Data Binarisation and AI

Pros, cons, and overcoming the limitations of using data binarisation in machine learning

As the saying goes, time is money. That adage is as true of artificial intelligence as anything else. The longer training or inference takes, the more expensive an AI model typically is in terms of energy and water consumption. That leads machine learning engineers to pursue a variety of techniques in order to achieve better benchmarking. Key amongst them, data binarisation - simplifying training and inference input data by representing it with binary (0 and 1) digits.

But such simplification is not typically without trade-offs.

What is data binarisation?

Data binarisation is a critical data transformation technique, converting continuous numerical data into a binary format, typically represented as 0 or 1. This binary approach simplifies complex datasets, allowing AI and machine learning models to process and interpret the information more efficiently. Owing to its numerical base, data binarisation is most commonly used within AI models to represent already numerical values, such as those found within time series analysis and anomaly detection. Literal Labs' AI models extend this, however, allowing for non-numerical data, including sounds and images, to be represented in binary before being passed to a Tsetlin machine for further processing.

The use of data binarization in AI and ML
Data binarisation examples

Machine health

In the realm of machine health monitoring, binarisation can be highly effective when applied to audio anomaly detection, something well reflected in successful ToyADMOS benchmarking.

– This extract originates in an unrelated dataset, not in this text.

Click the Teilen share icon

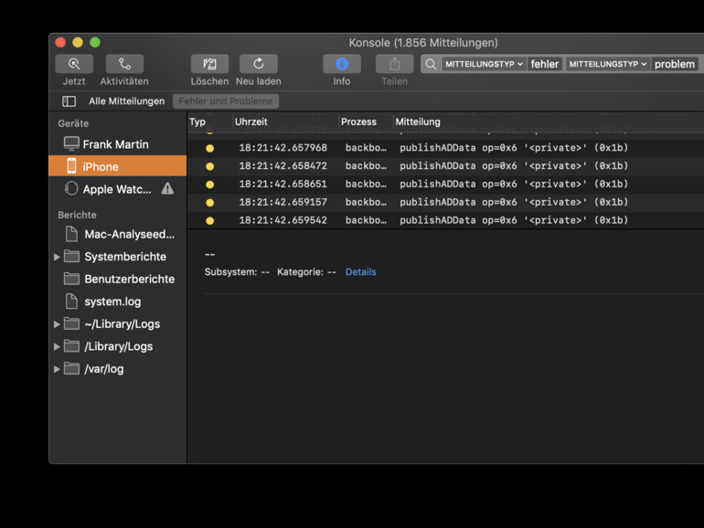click(x=394, y=64)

For example, audio sensors continuously monitor the sound emitted by a machine. By applying binarisation, an AI model can set a threshold for normal operational noise levels. Any sound pattern that deviates from this expected range—such as grinding, screeching, or sudden changes in frequency—can be classified as an 'anomaly' (1), while regular sound levels are marked as 'normal' (0). This binary distinction enables AI models to swiftly flag abnormal machine behaviour, allowing operators to intervene before catastrophic failure occurs.

Preventative maintenance

Binarisation can, similarly, be applied to AI for predictive maintenance through vibration monitoring.

Machines with moving parts generate specific vibration patterns during normal operation. However, as components wear out or faults develop, these vibration signatures change. By using binarisation, an AI model can learn the appropriate threshold for normal vibration based on historical data. For example, in the case of a motor, any vibration amplitude above a certain level—indicating excessive wear or imbalance—can be marked as ‘abnormal’ (1), while those within the acceptable range are classified as ‘normal’ (0). This binary labelling allows AI systems to automatically detect potential issues and schedule maintenance before more severe mechanical failure occurs, reducing costly downtime and repairs.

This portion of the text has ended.